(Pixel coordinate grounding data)
==*==

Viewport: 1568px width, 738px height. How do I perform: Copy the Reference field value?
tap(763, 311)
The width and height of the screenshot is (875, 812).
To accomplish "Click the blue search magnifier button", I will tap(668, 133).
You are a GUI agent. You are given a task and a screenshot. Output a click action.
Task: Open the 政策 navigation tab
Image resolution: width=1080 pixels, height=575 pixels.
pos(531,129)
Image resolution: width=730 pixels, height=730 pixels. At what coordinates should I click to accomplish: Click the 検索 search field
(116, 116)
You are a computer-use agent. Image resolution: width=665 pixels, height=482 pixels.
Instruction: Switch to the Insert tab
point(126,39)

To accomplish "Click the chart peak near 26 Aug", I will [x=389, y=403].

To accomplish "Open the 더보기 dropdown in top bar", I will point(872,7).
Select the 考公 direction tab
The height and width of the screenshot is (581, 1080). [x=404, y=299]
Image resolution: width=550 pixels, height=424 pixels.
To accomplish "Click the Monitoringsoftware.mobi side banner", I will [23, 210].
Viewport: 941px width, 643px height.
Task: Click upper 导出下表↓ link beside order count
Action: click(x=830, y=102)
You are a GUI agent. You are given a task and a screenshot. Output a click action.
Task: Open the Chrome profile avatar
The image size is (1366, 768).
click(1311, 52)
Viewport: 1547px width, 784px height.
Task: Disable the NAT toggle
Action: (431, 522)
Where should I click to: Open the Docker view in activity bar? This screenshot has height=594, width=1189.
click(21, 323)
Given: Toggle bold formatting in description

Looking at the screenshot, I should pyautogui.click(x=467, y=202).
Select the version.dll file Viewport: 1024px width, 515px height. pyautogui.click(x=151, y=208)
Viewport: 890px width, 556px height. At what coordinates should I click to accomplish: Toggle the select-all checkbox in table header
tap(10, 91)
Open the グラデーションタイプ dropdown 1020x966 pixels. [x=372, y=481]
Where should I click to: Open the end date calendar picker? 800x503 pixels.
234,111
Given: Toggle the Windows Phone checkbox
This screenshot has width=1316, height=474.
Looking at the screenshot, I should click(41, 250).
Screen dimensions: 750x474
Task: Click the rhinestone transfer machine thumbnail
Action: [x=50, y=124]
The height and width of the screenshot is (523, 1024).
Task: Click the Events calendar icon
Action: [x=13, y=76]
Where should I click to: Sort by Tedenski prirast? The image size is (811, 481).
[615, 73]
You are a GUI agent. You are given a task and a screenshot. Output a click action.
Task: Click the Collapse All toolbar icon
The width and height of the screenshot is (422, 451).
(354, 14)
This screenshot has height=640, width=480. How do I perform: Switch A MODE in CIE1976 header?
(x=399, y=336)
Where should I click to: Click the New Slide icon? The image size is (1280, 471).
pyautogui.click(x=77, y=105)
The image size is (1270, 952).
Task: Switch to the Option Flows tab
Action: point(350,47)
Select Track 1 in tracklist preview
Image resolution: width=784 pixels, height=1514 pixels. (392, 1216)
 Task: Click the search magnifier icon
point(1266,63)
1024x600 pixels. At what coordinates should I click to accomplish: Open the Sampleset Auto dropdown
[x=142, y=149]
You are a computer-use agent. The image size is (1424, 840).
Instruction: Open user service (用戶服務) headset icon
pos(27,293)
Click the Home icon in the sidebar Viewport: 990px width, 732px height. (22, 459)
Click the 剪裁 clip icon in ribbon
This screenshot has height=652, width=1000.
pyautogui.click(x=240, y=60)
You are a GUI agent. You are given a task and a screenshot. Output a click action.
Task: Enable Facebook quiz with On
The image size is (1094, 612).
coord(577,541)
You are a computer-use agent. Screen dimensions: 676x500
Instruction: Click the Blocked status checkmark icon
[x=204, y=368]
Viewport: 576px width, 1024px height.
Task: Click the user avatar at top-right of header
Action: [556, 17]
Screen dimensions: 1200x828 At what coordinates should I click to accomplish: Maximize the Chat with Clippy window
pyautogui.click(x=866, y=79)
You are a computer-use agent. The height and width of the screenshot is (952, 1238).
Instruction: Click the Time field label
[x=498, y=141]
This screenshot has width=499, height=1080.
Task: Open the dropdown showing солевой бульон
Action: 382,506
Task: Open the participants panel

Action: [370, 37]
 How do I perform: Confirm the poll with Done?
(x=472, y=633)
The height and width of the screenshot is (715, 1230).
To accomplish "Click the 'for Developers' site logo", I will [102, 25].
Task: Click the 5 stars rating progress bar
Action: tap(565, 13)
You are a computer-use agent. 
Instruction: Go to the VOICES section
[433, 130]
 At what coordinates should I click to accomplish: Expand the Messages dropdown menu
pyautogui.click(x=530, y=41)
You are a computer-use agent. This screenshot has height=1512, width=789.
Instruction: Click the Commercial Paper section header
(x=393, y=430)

==*==

Required work.
Which lines above run from the one containing "Image resolution: width=550" to the one containing "Select the version.dll"? Give them again exactly, both ends included.

Solution to this exercise.
Image resolution: width=550 pixels, height=424 pixels.
To accomplish "Click the Monitoringsoftware.mobi side banner", I will [23, 210].
Viewport: 941px width, 643px height.
Task: Click upper 导出下表↓ link beside order count
Action: click(x=830, y=102)
You are a GUI agent. You are given a task and a screenshot. Output a click action.
Task: Open the Chrome profile avatar
The image size is (1366, 768).
click(1311, 52)
Viewport: 1547px width, 784px height.
Task: Disable the NAT toggle
Action: (431, 522)
Where should I click to: Open the Docker view in activity bar? This screenshot has height=594, width=1189.
click(21, 323)
Given: Toggle bold formatting in description

Looking at the screenshot, I should pyautogui.click(x=467, y=202).
Select the version.dll file Viewport: 1024px width, 515px height. pyautogui.click(x=151, y=208)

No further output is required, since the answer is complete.